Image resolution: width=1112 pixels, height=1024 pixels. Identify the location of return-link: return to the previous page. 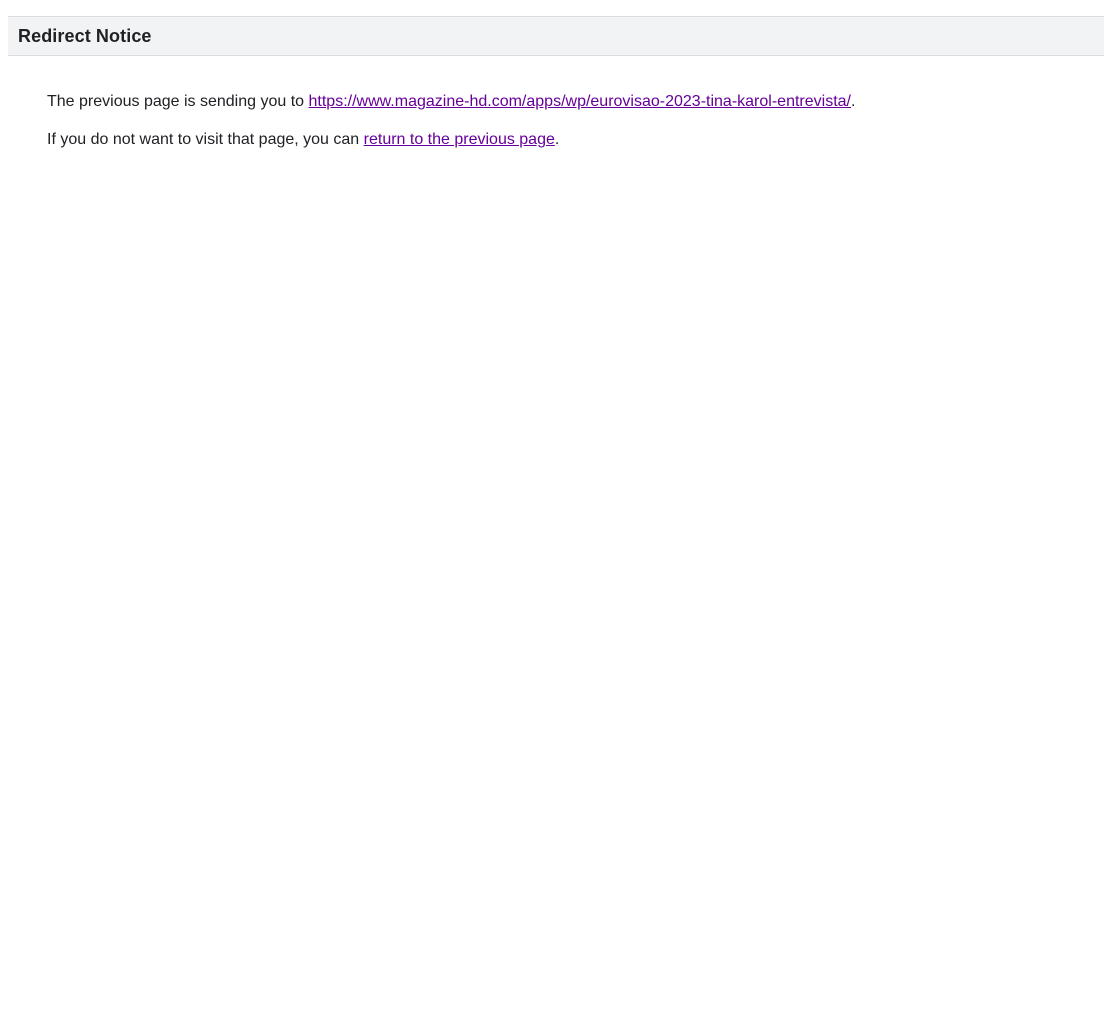
(460, 140).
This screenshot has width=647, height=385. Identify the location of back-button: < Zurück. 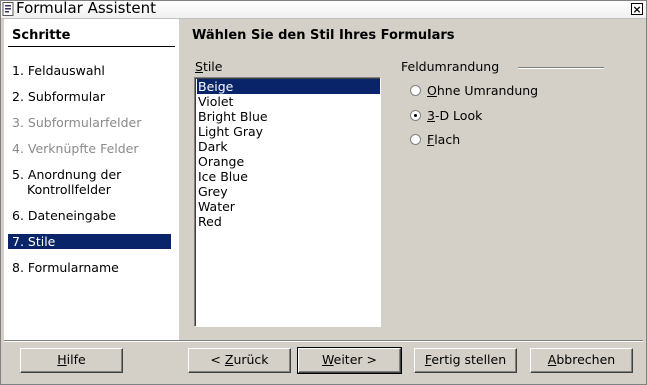
(240, 360).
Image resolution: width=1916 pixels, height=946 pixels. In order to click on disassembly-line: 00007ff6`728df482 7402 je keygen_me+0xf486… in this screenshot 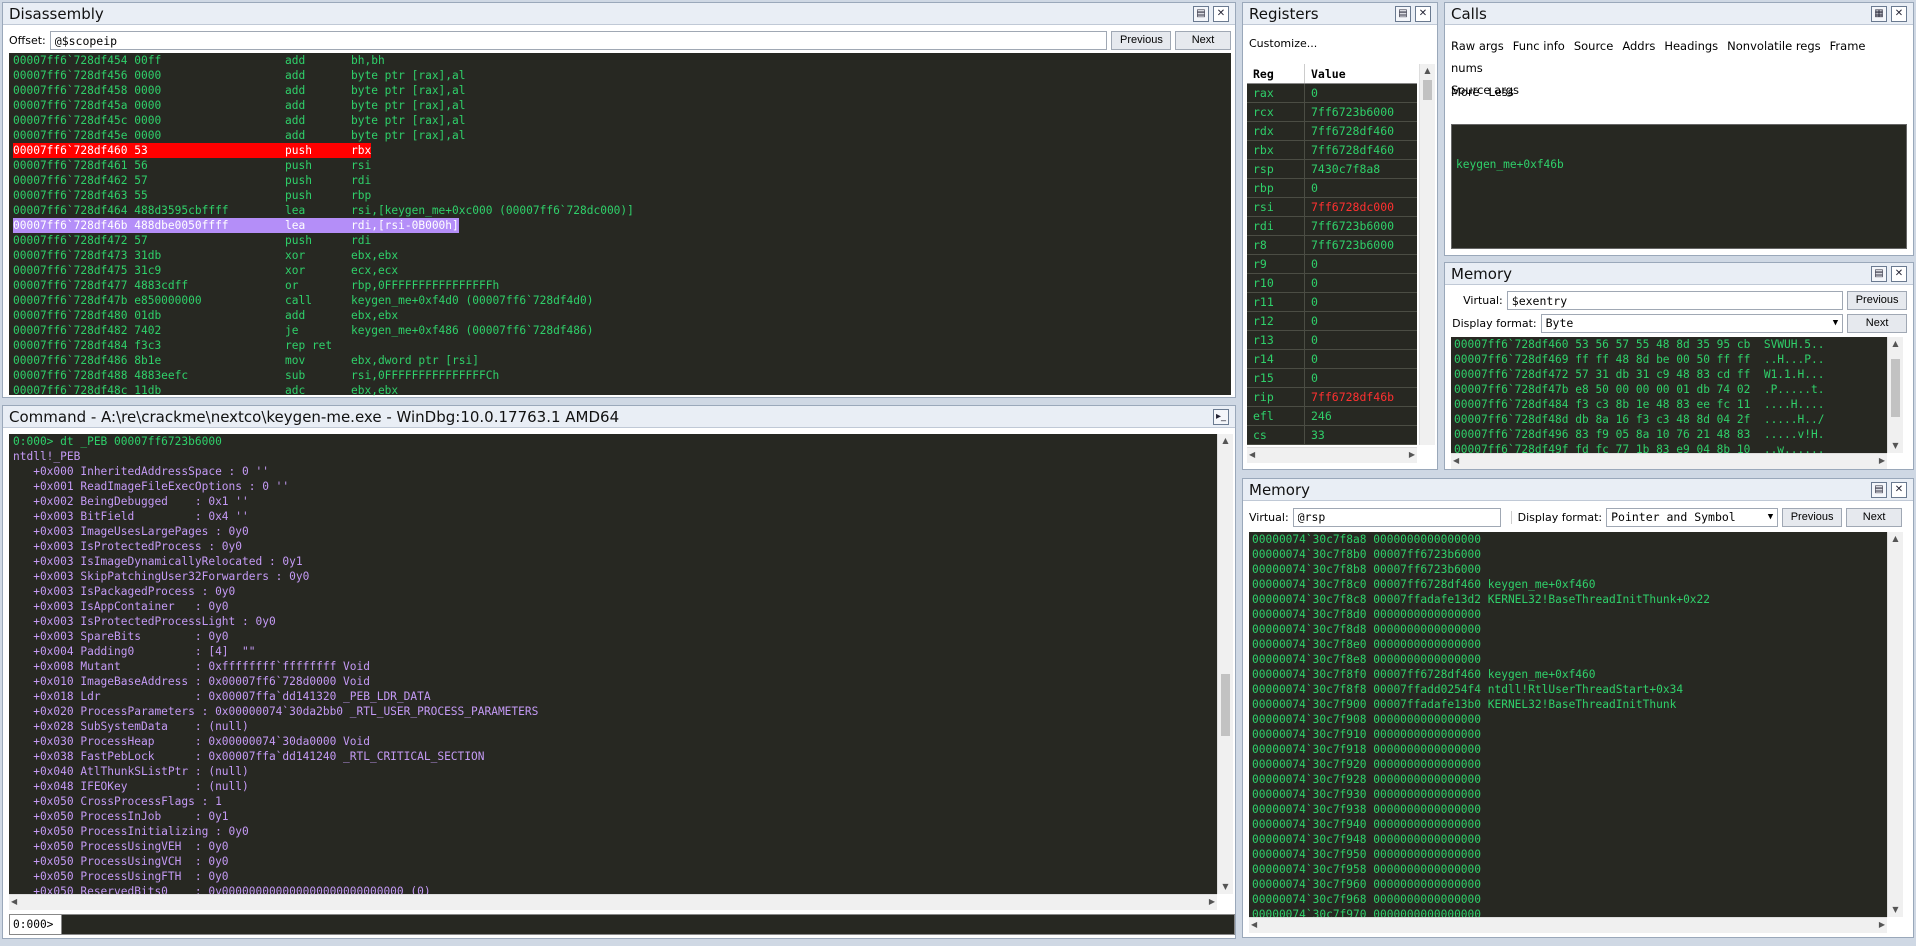, I will do `click(620, 330)`.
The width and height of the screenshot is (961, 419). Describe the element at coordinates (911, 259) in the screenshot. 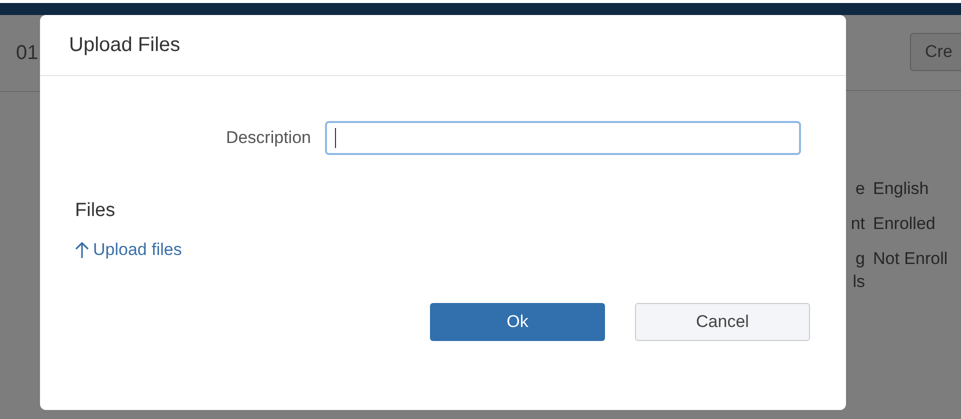

I see `detail-value: Not Enroll` at that location.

- _TASK DETAILS_: Express the entries as a JSON list of strings, one string per line and blank lines omitted, from the start of the entries through the line containing "(240, 360).", both ends included. Leave the pictures out.

- _WRITTEN RESPONSE_:
[
  "Image resolution: width=1112 pixels, height=1024 pixels. Identify the location of return-link: return to the previous page. ",
  "(460, 140).",
  "This screenshot has width=647, height=385. Identify the location of back-button: < Zurück. ",
  "(240, 360)."
]